Search This Blog

Thursday, May 17, 2012

Congressman Camp seeking comprehensive tax retorm

In a speech on May 17, 2012, House Ways & Means Committee Chairman Dave Camp stated:

"If we are to unlock new opportunities for job creation and strengthen the economy, then we must take even larger steps toward comprehensive tax reform.  At the Ways and Means Committee, we have established a framework for comprehensive reform that brings the corporate and the individual rate in line at a top rate of 25 percent on both sides."

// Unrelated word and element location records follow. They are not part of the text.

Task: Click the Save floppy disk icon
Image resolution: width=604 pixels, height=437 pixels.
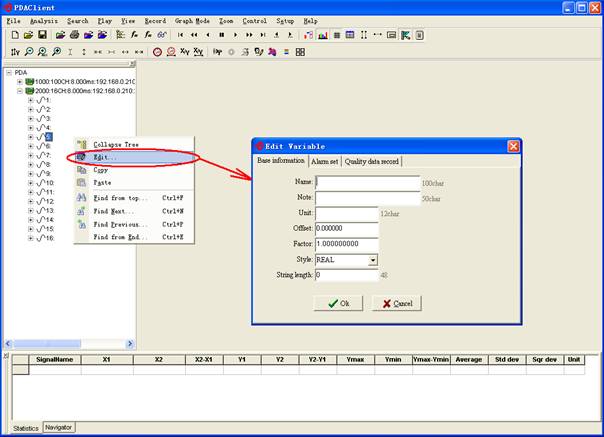Action: 41,35
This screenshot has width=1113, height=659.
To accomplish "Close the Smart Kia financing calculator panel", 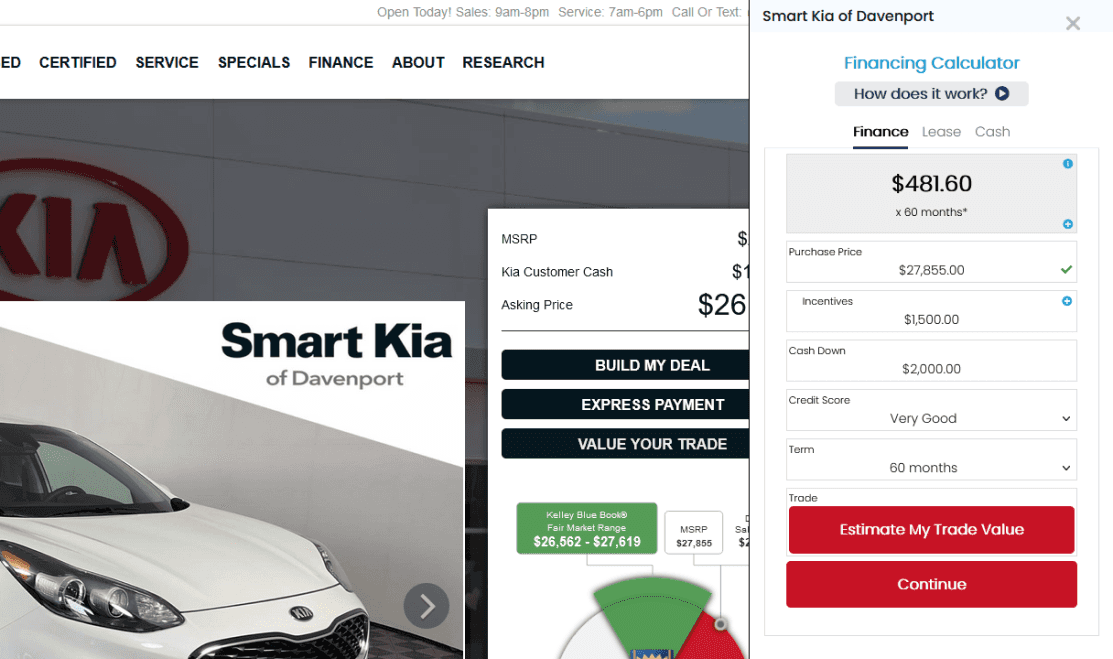I will [1073, 23].
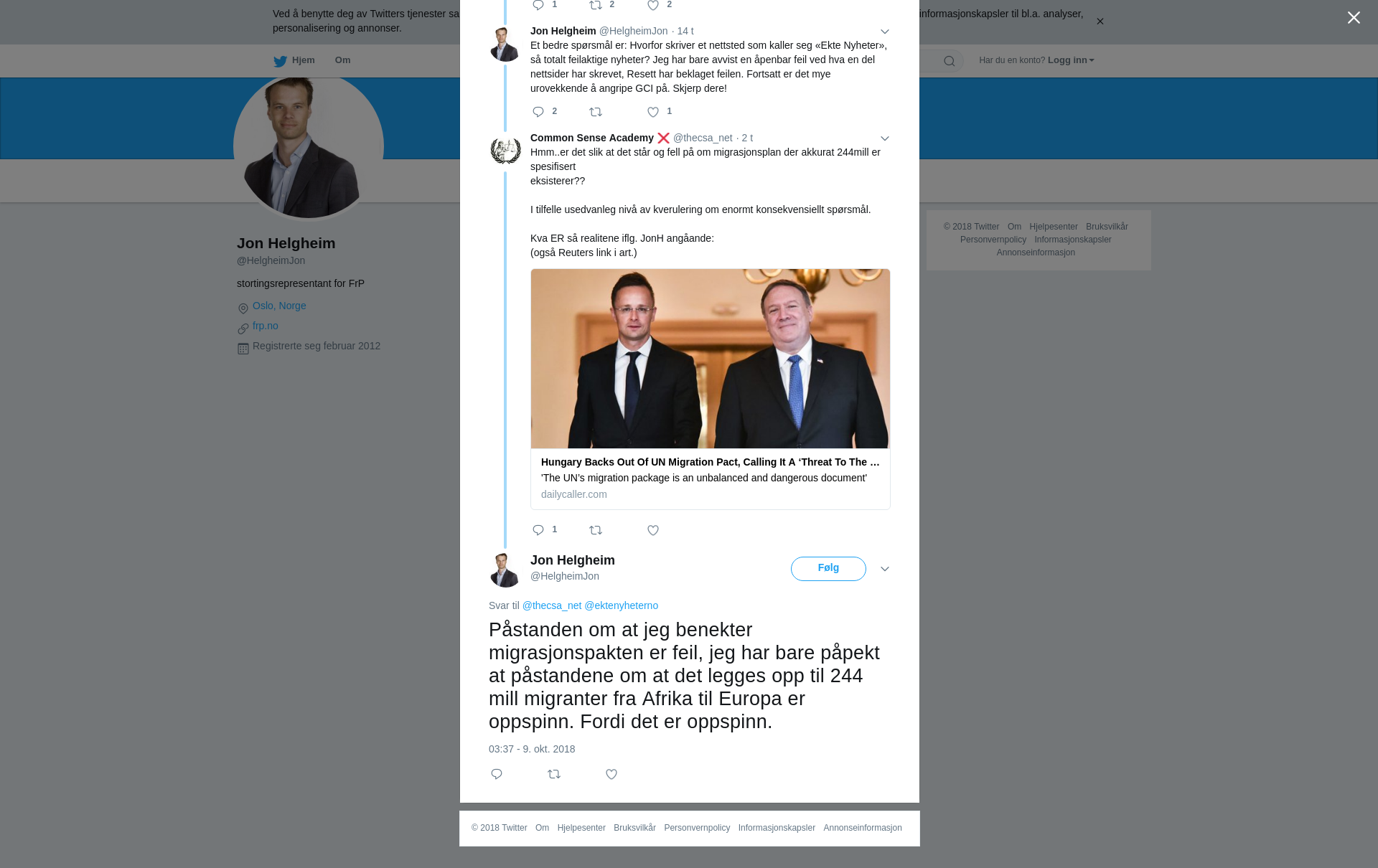Click the search magnifier icon
This screenshot has width=1378, height=868.
pyautogui.click(x=950, y=61)
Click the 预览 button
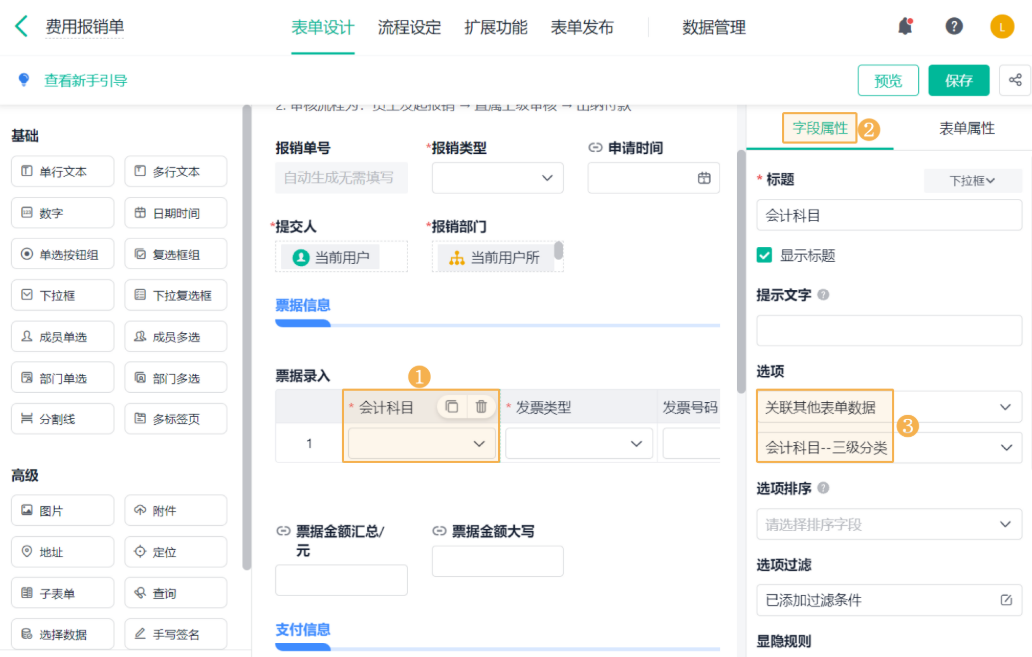This screenshot has height=657, width=1032. point(888,80)
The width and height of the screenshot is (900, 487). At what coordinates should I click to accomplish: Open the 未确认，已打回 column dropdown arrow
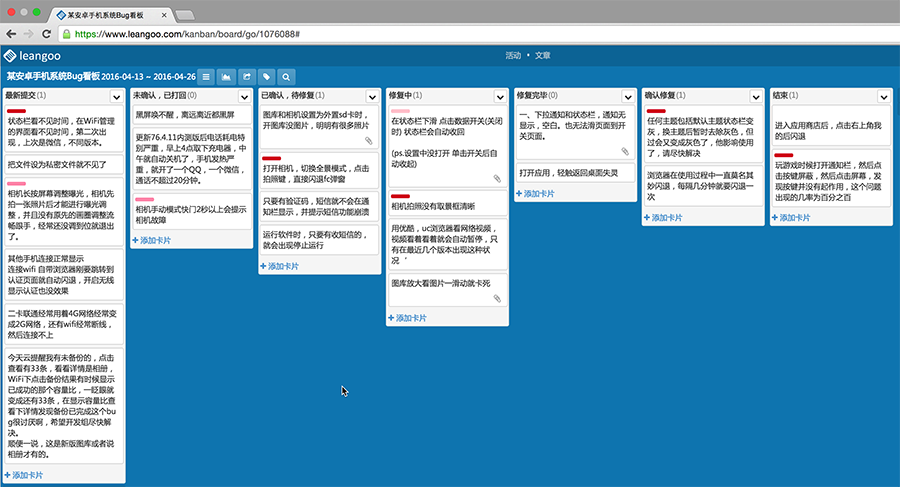pyautogui.click(x=243, y=97)
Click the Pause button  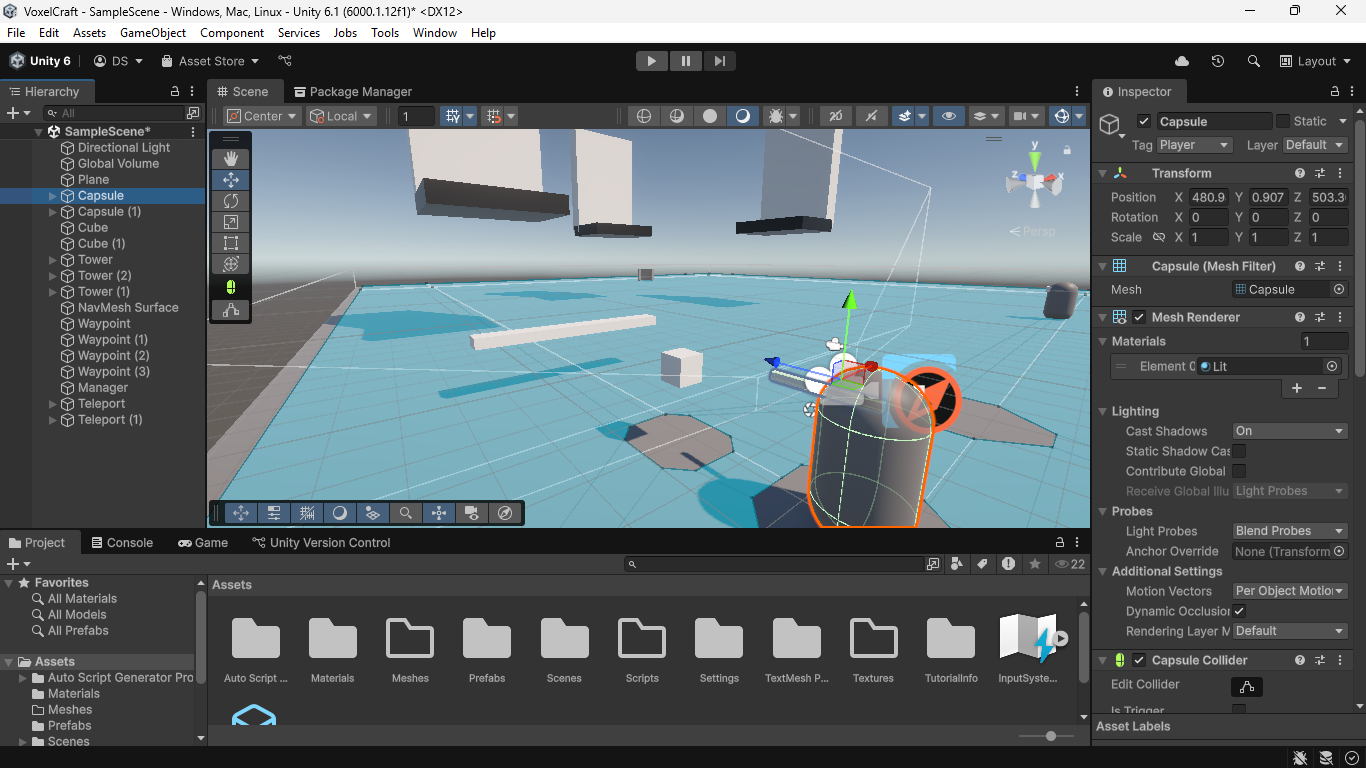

As part of reform, he noted that Republicans support:
  • "Collapse the six rates on the individual side to two rates of 10 and 25 percent; 
  • Eliminate the AMT, which should have been named the “alternative maximum tax;” and 
  • Move from an outdated worldwide system of taxation to a more competitive territorial system"
But then details on how to get there are missing.  These rates are lower than we have today with the "Bush tax cuts" and we can't afford that.  It seems that there will have to be significant base broadening which means removing many deductions, exclusions, special rates and tax credits.  Generally, that would be a good idea because a tax with a broad base and lower rates is more likely to meet principles of good tax policy.  I only say "generally" here because without details, we don't whether some special rules will remain or even be added that might adversely affect equity, transparency, neutrality or simplicity.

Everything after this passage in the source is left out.